Update: Inside Google reports that the story has made it into the main stream press. Predictably they've got a very different take on things, and they don't seem to understand what the phrase "competitor network" actually means when it comes to talking about the Internet. If Google is planning a walled garden, I think they're toast, if they're planning some sort of ground up take-over of the Internet I, like a lot of geeks, might even get behind them and push...

Update: Nick Carr has more on AOL's, and apparently Yahoo's, move towards tiered email delivery accusing them of attempting to destroy the treasured "network neutrality" that has defined the way the Internet works, at least up till now. Interestingly Daniel Dreymann, a co-founder of GoodmailSystems replies to Nick arguing that at least in "email space" this network neutrality is long gone.
There is an overwhelming consensus against being neutral about spam and phishing: filters are using artificial intelligence and manually tweaked whitelists and blacklists in an attempt to route messages... to the spam folder, and legitimate messages... to the inbox. Our endeavor is to do the same in a more rational way and with much better results. - Danial Dreymann
This is an interesting argument, but there is a fundamental difference between the filtering messages at the user end, and prioritising network traffic based on how much a user is willing to pay.
If AOL proves the viability of creating a tiered pricing system for email, would that provide its parent, Time-Warner, with a model and a precedent for introducing a broader tiered system for delivering internet content through its big cable business? - Nick Carr
At least to the backbone, your packets should be the same as my packets when it comes to delivery, and Nick's point is that anything anything that prioritises data based on willingness to pay hints that breaking that backbone neutrality is possible. That can't be a good thing, surely?

Update: I think the point I'm trying to make here is that Daniel's statement that "...of legitimate commercial email, 20 percent is caught in spam filters and not delivered or sent to junk mail folders" misses the point. Surely the point is that client side filtering means I get to decide what's legitimate, whereas tiered delivery means that AOL decided for me...

Update: More from the mainstream media, this time BBC News picks up the story of AOL and Yahoo charging for incoming email. They get all the facts right, but the story reads like a press release from GoodmailSystems and AOL or Yahoo, and in all probability that's where it originated from. There isn't any discussion of network neutrality or the down sides to charging here, only the cheery "you'll get less spam" message...

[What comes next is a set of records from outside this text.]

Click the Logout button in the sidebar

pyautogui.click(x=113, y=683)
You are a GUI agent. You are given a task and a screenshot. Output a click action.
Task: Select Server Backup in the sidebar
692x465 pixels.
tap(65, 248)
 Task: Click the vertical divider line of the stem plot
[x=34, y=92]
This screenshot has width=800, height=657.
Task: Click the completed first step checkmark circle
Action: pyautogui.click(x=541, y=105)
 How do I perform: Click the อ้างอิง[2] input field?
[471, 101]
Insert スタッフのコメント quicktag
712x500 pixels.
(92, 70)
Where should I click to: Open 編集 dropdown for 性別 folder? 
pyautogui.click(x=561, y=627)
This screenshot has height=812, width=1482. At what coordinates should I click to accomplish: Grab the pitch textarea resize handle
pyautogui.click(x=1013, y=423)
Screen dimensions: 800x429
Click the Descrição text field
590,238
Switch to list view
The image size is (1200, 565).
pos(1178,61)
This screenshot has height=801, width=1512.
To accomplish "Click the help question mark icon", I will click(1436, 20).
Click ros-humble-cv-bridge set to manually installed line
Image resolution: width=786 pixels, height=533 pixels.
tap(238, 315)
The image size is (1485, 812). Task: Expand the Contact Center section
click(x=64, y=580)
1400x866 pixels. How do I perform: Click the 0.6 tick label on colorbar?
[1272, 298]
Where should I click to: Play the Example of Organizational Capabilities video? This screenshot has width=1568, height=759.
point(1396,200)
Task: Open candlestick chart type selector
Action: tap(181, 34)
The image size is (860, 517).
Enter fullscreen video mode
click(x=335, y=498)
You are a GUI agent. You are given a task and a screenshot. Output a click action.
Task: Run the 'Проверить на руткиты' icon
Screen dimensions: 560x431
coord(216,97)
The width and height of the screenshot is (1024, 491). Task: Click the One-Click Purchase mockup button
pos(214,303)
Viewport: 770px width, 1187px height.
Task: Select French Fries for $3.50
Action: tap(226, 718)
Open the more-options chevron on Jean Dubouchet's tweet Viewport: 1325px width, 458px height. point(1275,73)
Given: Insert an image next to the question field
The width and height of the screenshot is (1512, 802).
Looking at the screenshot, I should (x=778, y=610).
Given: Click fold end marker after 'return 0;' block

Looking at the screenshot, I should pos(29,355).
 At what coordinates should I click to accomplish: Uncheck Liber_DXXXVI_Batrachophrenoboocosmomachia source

Update: Gizmodo have and different take on why the AOL's pay per email scheme just won't work. However they do think that the current system is so broken it needs throwing away and starting again, and they want us academics to do it for them,
...an entirely new system of email “subscriptions” which ensures that email to and from the folks you want to receive email from is in your mailbox and everyone else is buffeted back. This will take a concerted effort by open source/academic folks to adopt and maintain this new system which will then trickle down to the corporate level.
Which is interesting, I think this is the first time I've heard suggested that the solution to the spam problem is in the hands of the academics...

1 comment:

  1. Anonymous7:05 pm

    wonderful site. thanks for the thought that you put into this post. as a political activist working on the pro-NN side of the debate, I wanted to tell you that the vast majority of arguments made by the anti-NN side are disingenuous and you should not assume that Mr. Dreymann is arguing in good faith.